* **WHAT TO DO**
In the listing that follows, count every line holding the word "each" and give only the count.

* **TASK DATA**
^^^^^^^^

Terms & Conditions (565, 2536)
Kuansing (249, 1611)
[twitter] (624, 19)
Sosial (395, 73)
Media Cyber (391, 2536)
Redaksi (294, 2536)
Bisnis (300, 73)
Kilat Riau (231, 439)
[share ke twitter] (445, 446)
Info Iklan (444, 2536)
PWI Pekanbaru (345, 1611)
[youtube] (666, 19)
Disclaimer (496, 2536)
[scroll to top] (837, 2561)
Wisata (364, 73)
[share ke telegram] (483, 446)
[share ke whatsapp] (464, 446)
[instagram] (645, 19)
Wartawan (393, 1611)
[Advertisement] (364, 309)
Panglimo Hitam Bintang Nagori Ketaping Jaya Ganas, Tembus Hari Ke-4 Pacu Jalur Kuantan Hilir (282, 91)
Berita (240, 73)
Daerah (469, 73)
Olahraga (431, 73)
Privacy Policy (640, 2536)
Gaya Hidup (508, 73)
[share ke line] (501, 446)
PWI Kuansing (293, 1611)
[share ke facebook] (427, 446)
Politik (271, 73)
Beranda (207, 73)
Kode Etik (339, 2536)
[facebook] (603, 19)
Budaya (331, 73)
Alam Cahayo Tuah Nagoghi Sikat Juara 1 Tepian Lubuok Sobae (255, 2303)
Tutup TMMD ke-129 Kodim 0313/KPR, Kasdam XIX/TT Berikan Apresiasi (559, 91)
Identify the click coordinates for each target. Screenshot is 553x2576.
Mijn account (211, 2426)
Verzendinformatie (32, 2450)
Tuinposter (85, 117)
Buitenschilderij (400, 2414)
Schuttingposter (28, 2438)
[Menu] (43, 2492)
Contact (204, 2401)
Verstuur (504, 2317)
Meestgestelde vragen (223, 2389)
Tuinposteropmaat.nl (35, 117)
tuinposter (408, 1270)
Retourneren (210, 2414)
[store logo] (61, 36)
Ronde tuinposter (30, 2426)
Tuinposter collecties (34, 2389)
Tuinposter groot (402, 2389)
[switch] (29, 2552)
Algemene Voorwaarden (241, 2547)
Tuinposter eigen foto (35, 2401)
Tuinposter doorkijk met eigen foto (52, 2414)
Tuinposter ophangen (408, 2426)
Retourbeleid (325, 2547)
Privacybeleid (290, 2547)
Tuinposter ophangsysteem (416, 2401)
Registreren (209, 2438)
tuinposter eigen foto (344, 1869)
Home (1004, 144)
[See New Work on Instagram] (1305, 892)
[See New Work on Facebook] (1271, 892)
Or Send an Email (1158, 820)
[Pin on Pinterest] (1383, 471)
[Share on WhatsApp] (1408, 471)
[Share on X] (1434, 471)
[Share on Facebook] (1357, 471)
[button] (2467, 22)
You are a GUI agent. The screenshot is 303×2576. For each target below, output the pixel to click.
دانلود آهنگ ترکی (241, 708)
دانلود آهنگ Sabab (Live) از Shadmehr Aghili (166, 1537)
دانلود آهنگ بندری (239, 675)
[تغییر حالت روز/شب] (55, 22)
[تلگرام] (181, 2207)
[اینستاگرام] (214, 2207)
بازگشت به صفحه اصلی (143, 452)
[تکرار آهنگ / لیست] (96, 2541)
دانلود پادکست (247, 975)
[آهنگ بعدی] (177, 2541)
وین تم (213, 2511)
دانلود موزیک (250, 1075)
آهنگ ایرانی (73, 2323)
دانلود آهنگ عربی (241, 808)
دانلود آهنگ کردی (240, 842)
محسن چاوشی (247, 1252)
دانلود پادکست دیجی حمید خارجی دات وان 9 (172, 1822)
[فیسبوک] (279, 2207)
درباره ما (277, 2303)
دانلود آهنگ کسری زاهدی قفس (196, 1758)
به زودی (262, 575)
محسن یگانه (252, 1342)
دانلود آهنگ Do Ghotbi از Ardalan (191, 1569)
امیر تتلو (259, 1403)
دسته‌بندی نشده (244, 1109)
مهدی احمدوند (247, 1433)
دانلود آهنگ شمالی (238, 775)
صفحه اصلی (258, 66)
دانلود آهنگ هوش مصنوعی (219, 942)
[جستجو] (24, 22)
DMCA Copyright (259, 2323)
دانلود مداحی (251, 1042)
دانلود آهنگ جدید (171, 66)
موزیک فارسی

^^^^^^^^

* **FINAL ANSWER**
2